Later, when pressed again by Warren, Bernanke suggested that the government’s tools to wind down a big bank that is failing were still a work in progress — or at least that financial markets have not yet been convinced of their power.
“Some of these rules take time to develop — um, uh, the orderly liquidation authority, I think we’ve made progress on that,” he said. “We’ve got the living wills — I think we’re moving in the right direction … We do have a plan, and I think it’s moving in the right direction.”
“Any idea about when we’re gonna arrive in the right direction?” Warren said.
“It’s not a zero-one kind of thing,” Bernanke stammered in response. “Over time we will see increasing, uh, increasing market expectations that these institutions can fail.”
He later added, “As somebody who’s spent a lot of late nights dealing with these problems, I would very much like to have confidence we can close down a large institution without causing damage to the economy.”

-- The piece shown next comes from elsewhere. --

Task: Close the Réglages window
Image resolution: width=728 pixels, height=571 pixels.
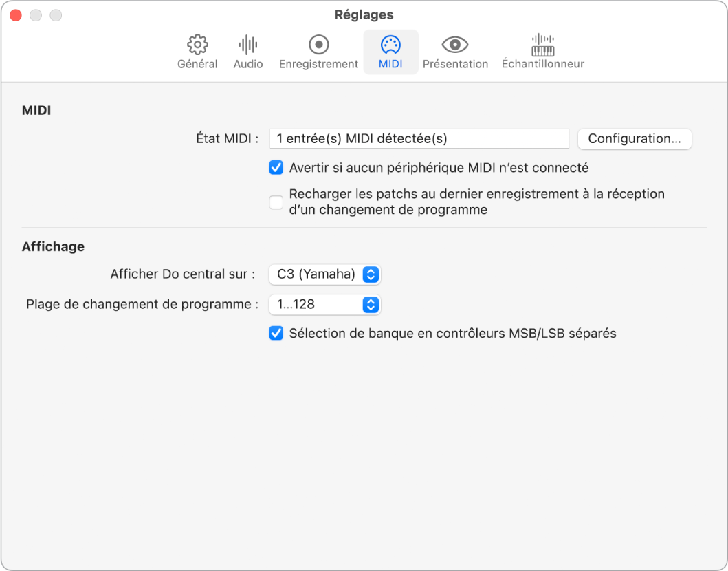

He would like to, but he doesn’t, which we already knew, but it’s nice that he was finally able to admit it. Except — and this is going to really help you sleep better, we promise — he has a plan, OK? The plan is that the banks will WANT to stop being so big, and then they’ll stop being so big, and then yay! They won’t be so big and USA! USA! (No really, this is kind of what his plan is.)
Bernanke suggested that banks would eventually lose some of the benefits of size and would shrink themselves voluntarily.
Size doesn’t matter, Jamie Dimon, haven’t you heard?
Meanwhile, the big banks are benefitting pretty nicely from their size! Did you know, for example, that Wall Street banks paid out nearly $122,000 in bonuses per banker last year, which is almost three times the American median household income? The last time bankers took home bonuses that were less than the median household income was 1991. This is because banks, as Jamie Dimon helpfully explained, are “anti-fragile,” and benefit from economic downturns. And truer words were never spoken, really, given that the economic downturn has been gravy all day for JP Morgan! They get taxpayer subsidies! They got to buy Bear Stearns in a fire sale! They got billions of dollars in TARP funds! The economic downturn has been AWESOME! And next year, it will be EVEN MORE AWESOME for JP Morgan, because they will be laying off 15,000 people and saving $3,000,000,000. And boy, we can’t wait for that $3,000,000,000 to trickle down on us like a golden shower!